* **TASK DIRECTIONS**: Below are some lines of data. Return all of them as they are.

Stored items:
- - -

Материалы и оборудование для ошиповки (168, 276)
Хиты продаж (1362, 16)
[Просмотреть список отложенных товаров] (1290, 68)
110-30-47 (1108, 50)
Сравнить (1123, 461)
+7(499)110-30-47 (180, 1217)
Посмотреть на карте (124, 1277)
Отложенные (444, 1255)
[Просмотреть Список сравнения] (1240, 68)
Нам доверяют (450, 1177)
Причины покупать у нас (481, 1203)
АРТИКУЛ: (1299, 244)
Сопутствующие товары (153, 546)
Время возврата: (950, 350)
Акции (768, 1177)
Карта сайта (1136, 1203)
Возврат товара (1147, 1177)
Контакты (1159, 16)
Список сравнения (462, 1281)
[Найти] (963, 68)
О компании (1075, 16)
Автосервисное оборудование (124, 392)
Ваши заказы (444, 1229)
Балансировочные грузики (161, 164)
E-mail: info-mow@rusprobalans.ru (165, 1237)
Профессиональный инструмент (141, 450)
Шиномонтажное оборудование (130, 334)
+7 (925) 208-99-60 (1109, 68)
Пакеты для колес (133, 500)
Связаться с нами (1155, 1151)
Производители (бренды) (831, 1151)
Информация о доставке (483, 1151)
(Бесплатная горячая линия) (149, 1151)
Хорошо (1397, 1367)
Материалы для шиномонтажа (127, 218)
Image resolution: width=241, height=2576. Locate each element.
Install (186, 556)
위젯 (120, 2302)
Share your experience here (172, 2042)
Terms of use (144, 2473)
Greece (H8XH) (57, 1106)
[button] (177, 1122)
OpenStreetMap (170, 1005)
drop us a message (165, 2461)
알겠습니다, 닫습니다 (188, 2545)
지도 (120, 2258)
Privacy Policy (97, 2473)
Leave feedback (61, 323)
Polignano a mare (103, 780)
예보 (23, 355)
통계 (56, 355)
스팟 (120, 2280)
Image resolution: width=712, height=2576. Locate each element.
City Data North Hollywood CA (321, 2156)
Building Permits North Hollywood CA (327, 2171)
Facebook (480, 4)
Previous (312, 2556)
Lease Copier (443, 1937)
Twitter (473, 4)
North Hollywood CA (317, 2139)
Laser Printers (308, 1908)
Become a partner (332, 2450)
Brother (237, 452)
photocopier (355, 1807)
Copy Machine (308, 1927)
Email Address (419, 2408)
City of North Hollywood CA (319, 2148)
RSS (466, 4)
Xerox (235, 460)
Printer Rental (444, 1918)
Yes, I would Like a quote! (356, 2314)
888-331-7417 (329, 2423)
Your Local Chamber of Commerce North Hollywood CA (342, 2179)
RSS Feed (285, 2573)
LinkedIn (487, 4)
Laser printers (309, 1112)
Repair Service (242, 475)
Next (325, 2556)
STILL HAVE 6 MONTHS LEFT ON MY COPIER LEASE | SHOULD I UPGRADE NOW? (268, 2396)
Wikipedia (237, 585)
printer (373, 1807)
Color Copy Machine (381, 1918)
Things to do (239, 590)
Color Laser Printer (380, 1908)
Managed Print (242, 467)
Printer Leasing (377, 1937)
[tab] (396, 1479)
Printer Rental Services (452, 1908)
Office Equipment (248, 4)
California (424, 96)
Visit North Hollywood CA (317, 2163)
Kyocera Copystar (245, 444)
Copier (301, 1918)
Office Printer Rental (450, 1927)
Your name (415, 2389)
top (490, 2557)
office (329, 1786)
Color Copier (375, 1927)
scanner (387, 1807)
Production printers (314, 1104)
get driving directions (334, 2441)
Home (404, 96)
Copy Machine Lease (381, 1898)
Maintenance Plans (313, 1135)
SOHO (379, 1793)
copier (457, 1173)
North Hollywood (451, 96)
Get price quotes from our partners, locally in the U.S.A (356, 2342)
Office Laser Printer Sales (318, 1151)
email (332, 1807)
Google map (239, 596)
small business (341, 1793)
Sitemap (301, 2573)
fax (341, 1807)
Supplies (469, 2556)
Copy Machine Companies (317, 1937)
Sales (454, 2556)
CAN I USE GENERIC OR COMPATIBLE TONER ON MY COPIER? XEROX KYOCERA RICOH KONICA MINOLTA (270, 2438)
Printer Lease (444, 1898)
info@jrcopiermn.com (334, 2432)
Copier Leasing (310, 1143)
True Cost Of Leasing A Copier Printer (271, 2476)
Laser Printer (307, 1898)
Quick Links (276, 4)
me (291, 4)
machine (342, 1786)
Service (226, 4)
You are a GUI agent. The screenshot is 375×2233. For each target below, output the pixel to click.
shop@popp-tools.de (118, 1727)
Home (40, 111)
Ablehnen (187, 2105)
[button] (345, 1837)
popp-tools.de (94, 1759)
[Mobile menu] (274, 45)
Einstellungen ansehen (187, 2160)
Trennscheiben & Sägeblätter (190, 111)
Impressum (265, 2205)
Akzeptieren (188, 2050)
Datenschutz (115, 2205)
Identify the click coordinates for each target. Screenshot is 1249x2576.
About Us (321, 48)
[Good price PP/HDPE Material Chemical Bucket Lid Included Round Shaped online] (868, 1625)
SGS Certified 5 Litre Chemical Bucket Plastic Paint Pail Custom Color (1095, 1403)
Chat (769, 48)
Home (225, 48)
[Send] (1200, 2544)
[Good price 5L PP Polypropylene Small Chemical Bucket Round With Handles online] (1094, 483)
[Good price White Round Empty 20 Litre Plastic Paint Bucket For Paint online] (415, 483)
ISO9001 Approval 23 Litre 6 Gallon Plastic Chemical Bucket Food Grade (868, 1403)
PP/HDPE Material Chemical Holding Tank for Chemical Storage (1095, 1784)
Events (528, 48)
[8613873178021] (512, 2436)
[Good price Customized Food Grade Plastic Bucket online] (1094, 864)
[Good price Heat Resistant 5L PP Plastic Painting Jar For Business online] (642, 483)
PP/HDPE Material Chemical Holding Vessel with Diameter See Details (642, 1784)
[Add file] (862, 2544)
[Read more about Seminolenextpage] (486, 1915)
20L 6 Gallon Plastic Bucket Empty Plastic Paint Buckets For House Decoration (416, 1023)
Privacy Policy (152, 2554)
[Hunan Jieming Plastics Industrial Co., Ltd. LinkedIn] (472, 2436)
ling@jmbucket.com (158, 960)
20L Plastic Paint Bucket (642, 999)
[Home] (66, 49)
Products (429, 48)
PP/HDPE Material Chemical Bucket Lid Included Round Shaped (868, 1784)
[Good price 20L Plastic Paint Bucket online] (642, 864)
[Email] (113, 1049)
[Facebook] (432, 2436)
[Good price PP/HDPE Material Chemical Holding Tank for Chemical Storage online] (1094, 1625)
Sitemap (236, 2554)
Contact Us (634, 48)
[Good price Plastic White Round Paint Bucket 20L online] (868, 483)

- - -

* **EXERCISE OUTPUT**:
Материалы и оборудование для ошиповки (168, 276)
Хиты продаж (1362, 16)
[Просмотреть список отложенных товаров] (1290, 68)
110-30-47 (1108, 50)
Сравнить (1123, 461)
+7(499)110-30-47 (180, 1217)
Посмотреть на карте (124, 1277)
Отложенные (444, 1255)
[Просмотреть Список сравнения] (1240, 68)
Нам доверяют (450, 1177)
Причины покупать у нас (481, 1203)
АРТИКУЛ: (1299, 244)
Сопутствующие товары (153, 546)
Время возврата: (950, 350)
Акции (768, 1177)
Карта сайта (1136, 1203)
Возврат товара (1147, 1177)
Контакты (1159, 16)
Список сравнения (462, 1281)
[Найти] (963, 68)
О компании (1075, 16)
Автосервисное оборудование (124, 392)
Ваши заказы (444, 1229)
Балансировочные грузики (161, 164)
E-mail: info-mow@rusprobalans.ru (165, 1237)
Профессиональный инструмент (141, 450)
Шиномонтажное оборудование (130, 334)
+7 (925) 208-99-60 (1109, 68)
Пакеты для колес (133, 500)
Связаться с нами (1155, 1151)
Производители (бренды) (831, 1151)
Информация о доставке (483, 1151)
(Бесплатная горячая линия) (149, 1151)
Хорошо (1397, 1367)
Материалы для шиномонтажа (127, 218)
Image resolution: width=241, height=2576. Locate each element.
Install (186, 556)
위젯 (120, 2302)
Share your experience here (172, 2042)
Terms of use (144, 2473)
Greece (H8XH) (57, 1106)
[button] (177, 1122)
OpenStreetMap (170, 1005)
drop us a message (165, 2461)
알겠습니다, 닫습니다 (188, 2545)
지도 (120, 2258)
Privacy Policy (97, 2473)
Leave feedback (61, 323)
Polignano a mare (103, 780)
예보 (23, 355)
통계 (56, 355)
스팟 (120, 2280)
Image resolution: width=712, height=2576. Locate each element.
City Data North Hollywood CA (321, 2156)
Building Permits North Hollywood CA (327, 2171)
Facebook (480, 4)
Previous (312, 2556)
Lease Copier (443, 1937)
Twitter (473, 4)
North Hollywood CA (317, 2139)
Laser Printers (308, 1908)
Become a partner (332, 2450)
Brother (237, 452)
photocopier (355, 1807)
Copy Machine (308, 1927)
Email Address (419, 2408)
City of North Hollywood CA (319, 2148)
RSS (466, 4)
Xerox (235, 460)
Printer Rental (444, 1918)
Yes, I would Like a quote! (356, 2314)
888-331-7417 (329, 2423)
Your Local Chamber of Commerce North Hollywood CA (342, 2179)
RSS Feed (285, 2573)
LinkedIn (487, 4)
Laser printers (309, 1112)
Repair Service (242, 475)
Next (325, 2556)
STILL HAVE 6 MONTHS LEFT ON MY COPIER LEASE | SHOULD I UPGRADE NOW? (268, 2396)
Wikipedia (237, 585)
printer (373, 1807)
Color Copy Machine (381, 1918)
Things to do (239, 590)
Color Laser Printer (380, 1908)
Managed Print (242, 467)
Printer Leasing (377, 1937)
[tab] (396, 1479)
Printer Rental Services (452, 1908)
Office Equipment (248, 4)
California (424, 96)
Visit North Hollywood CA (317, 2163)
Kyocera Copystar (245, 444)
Copier (301, 1918)
Office Printer Rental (450, 1927)
Your name (415, 2389)
top (490, 2557)
office (329, 1786)
Color Copier (375, 1927)
scanner (387, 1807)
Production printers (314, 1104)
get driving directions (334, 2441)
Home (404, 96)
Copy Machine Lease (381, 1898)
Maintenance Plans (313, 1135)
SOHO (379, 1793)
copier (457, 1173)
North Hollywood (451, 96)
Get price quotes from our partners, locally in the U.S.A (356, 2342)
Office Laser Printer Sales (318, 1151)
email (332, 1807)
Google map (239, 596)
small business (341, 1793)
Sitemap (301, 2573)
fax (341, 1807)
Supplies (469, 2556)
Copy Machine Companies (317, 1937)
Sales (454, 2556)
CAN I USE GENERIC OR COMPATIBLE TONER ON MY COPIER? XEROX KYOCERA RICOH KONICA MINOLTA (270, 2438)
Printer Lease (444, 1898)
info@jrcopiermn.com (334, 2432)
Copier Leasing (310, 1143)
True Cost Of Leasing A Copier Printer (271, 2476)
Laser Printer (307, 1898)
Quick Links (276, 4)
me (291, 4)
machine (342, 1786)
Service (226, 4)
You are a GUI agent. The screenshot is 375×2233. For each target below, output the pixel to click.
shop@popp-tools.de (118, 1727)
Home (40, 111)
Ablehnen (187, 2105)
[button] (345, 1837)
popp-tools.de (94, 1759)
[Mobile menu] (274, 45)
Einstellungen ansehen (187, 2160)
Trennscheiben & Sägeblätter (190, 111)
Impressum (265, 2205)
Akzeptieren (188, 2050)
Datenschutz (115, 2205)
Identify the click coordinates for each target. Screenshot is 1249x2576.
About Us (321, 48)
[Good price PP/HDPE Material Chemical Bucket Lid Included Round Shaped online] (868, 1625)
SGS Certified 5 Litre Chemical Bucket Plastic Paint Pail Custom Color (1095, 1403)
Chat (769, 48)
Home (225, 48)
[Send] (1200, 2544)
[Good price 5L PP Polypropylene Small Chemical Bucket Round With Handles online] (1094, 483)
[Good price White Round Empty 20 Litre Plastic Paint Bucket For Paint online] (415, 483)
ISO9001 Approval 23 Litre 6 Gallon Plastic Chemical Bucket Food Grade (868, 1403)
PP/HDPE Material Chemical Holding Tank for Chemical Storage (1095, 1784)
Events (528, 48)
[8613873178021] (512, 2436)
[Good price Customized Food Grade Plastic Bucket online] (1094, 864)
[Good price Heat Resistant 5L PP Plastic Painting Jar For Business online] (642, 483)
PP/HDPE Material Chemical Holding Vessel with Diameter See Details (642, 1784)
[Add file] (862, 2544)
[Read more about Seminolenextpage] (486, 1915)
20L 6 Gallon Plastic Bucket Empty Plastic Paint Buckets For House Decoration (416, 1023)
Privacy Policy (152, 2554)
[Hunan Jieming Plastics Industrial Co., Ltd. LinkedIn] (472, 2436)
ling@jmbucket.com (158, 960)
20L Plastic Paint Bucket (642, 999)
[Home] (66, 49)
Products (429, 48)
PP/HDPE Material Chemical Bucket Lid Included Round Shaped (868, 1784)
[Good price 20L Plastic Paint Bucket online] (642, 864)
[Email] (113, 1049)
[Facebook] (432, 2436)
[Good price PP/HDPE Material Chemical Holding Tank for Chemical Storage online] (1094, 1625)
Sitemap (236, 2554)
Contact Us (634, 48)
[Good price Plastic White Round Paint Bucket 20L online] (868, 483)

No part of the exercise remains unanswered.